Vê-se que não está habituada a caminhar
totalmente desprovida das seduções da sua idade

            Ultrapassou a porta, e pôs essa ciência diante de si, como um monumento fálico. Não era somente a união carnal e o múltiplo prazer dos sentidos que estavam na haste do seu desejo,
era sobretudo, o apelo atrativo dos montes filosóficos.
            O Fiel do Amor compreendeu que ela queria vestir os seus seios com o uso da ciência e convidou-a a vir, pelo calado da noite, ao seu quarto, no ramo Norte da casa. E foi.
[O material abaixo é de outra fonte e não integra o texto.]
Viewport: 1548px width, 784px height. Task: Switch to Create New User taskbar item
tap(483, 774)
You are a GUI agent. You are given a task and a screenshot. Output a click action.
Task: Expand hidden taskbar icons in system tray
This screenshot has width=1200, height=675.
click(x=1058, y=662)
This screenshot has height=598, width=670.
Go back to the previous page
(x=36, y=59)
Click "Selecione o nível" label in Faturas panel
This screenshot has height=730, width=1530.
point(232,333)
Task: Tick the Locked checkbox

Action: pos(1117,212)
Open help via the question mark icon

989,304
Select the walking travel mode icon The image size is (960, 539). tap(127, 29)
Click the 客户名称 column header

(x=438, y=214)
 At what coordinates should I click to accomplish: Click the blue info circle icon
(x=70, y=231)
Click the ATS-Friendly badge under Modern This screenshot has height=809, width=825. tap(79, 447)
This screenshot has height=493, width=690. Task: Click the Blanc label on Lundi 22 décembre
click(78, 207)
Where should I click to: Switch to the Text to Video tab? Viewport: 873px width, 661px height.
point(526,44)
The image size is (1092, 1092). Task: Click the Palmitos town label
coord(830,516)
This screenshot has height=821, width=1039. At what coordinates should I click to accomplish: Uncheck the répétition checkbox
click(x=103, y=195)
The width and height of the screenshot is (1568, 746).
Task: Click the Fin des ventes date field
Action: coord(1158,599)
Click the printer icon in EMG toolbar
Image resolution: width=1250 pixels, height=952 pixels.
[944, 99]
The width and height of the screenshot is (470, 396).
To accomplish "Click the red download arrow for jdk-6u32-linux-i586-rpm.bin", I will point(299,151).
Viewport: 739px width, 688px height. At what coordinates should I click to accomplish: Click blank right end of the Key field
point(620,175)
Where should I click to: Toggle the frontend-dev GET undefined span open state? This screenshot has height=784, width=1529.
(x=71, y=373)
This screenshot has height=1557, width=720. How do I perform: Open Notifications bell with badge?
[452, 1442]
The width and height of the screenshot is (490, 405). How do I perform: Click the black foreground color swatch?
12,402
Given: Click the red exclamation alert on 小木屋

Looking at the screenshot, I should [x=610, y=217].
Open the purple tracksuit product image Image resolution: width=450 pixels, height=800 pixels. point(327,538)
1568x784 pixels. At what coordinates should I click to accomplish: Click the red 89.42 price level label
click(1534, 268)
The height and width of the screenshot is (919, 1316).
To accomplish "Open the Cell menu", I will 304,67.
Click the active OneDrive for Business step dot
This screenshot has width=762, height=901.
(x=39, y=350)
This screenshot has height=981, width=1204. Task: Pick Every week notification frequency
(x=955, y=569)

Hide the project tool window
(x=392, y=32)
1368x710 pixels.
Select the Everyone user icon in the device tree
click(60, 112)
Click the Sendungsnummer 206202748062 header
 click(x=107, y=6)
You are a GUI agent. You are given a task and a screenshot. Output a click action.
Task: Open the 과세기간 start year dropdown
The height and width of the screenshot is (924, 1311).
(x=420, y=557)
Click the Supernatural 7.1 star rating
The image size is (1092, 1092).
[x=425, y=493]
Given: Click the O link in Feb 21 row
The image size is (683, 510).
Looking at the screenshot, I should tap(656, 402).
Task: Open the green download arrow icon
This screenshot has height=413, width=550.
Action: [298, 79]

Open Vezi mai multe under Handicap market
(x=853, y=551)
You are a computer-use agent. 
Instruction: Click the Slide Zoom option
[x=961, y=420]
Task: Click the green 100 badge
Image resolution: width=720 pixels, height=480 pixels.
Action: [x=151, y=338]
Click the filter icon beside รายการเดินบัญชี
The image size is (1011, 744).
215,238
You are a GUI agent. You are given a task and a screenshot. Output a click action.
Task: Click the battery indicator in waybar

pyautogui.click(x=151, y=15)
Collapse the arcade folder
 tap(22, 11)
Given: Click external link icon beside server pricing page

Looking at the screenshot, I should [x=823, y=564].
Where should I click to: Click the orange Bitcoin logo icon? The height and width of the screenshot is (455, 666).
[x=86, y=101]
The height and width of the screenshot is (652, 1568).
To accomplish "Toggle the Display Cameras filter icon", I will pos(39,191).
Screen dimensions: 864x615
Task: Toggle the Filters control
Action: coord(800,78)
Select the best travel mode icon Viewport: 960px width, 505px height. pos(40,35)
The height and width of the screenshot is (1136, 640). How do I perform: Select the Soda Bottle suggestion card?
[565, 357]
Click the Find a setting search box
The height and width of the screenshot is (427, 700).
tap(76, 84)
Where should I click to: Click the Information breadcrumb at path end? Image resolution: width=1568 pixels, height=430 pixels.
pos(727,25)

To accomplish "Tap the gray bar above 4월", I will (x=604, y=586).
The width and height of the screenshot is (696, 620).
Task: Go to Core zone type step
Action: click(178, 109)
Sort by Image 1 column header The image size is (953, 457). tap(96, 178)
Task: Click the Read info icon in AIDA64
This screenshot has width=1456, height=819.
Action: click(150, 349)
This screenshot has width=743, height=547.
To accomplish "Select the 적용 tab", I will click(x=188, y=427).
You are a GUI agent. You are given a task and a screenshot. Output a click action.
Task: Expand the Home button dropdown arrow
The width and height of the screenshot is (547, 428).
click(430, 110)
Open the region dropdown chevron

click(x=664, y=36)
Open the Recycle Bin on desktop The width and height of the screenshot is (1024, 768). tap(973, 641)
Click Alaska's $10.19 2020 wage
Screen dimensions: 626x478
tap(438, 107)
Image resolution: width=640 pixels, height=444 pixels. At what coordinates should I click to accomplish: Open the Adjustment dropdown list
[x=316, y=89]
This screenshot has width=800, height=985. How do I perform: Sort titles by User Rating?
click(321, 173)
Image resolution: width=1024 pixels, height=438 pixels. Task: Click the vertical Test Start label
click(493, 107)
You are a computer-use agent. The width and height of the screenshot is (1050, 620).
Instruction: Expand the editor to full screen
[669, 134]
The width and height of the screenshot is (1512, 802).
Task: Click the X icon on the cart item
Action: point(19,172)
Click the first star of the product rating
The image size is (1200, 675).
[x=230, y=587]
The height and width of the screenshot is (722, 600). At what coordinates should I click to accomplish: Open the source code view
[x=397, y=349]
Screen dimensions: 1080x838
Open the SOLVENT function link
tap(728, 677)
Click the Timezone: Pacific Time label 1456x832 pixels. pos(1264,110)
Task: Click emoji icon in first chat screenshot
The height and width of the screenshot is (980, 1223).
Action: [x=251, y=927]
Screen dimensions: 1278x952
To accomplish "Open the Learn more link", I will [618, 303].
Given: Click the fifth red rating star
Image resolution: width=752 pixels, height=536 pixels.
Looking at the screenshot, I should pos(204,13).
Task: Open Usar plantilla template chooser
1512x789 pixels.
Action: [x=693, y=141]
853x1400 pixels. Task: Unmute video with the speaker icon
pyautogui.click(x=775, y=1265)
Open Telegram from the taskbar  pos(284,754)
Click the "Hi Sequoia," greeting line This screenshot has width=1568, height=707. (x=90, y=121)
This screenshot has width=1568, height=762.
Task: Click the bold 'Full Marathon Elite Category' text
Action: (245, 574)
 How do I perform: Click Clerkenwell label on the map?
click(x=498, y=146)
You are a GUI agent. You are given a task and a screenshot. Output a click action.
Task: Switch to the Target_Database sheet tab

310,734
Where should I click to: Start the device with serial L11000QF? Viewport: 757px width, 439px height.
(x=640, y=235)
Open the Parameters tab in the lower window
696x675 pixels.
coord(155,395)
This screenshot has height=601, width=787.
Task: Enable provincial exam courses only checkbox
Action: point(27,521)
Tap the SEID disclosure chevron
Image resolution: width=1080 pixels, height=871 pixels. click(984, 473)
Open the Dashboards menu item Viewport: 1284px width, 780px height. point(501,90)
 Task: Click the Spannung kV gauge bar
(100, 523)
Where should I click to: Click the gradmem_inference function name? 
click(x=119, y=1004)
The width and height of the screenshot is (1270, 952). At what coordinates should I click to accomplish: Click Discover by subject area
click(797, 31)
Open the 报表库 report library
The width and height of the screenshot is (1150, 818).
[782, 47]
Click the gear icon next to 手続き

O sopro que ela queria sobre ela era a brisa vegetal do amante.
(...)
soube, por ele, que a natureza era um comentário,
que a casa era a gramática daquela língua,
que aquela língua, de fato, existia, mas o seu uso exigia uma
responsabilidade desmedida para o humano.

            Ao voltar, de novo, ao quarto do amante no jardim provavelmente tão antigo como a árvore, reparou que estava integralmente coberto por temas de forças naturais e que a natureza era para todos aqueles que ali brilhavam um texto profético
que
absorvia às golfadas o dom poético com que viera vestida.
Em lado algum via o corpo do amante.
            Apenas o poema crescia em todos os arbustos do jardim. Poderá ser uma metáfora, mas não foi uma metáfora o que sentiu. A voz que viera acompanhar definhava, absorvida. Todas as forças da natureza que o poema suscitava, comentava e ensinava a ser,
se coligavam para estrangular a voz. Entre a voz e o poema, escolheria a voz.

            A rapariga recuou
e durante muito tempo, tive a nostalgia do poema
imaginando que, por imaturidade minha, o perdera para não perder a voz sabendo, todavia, que, sem ele, a voz não teria companhia.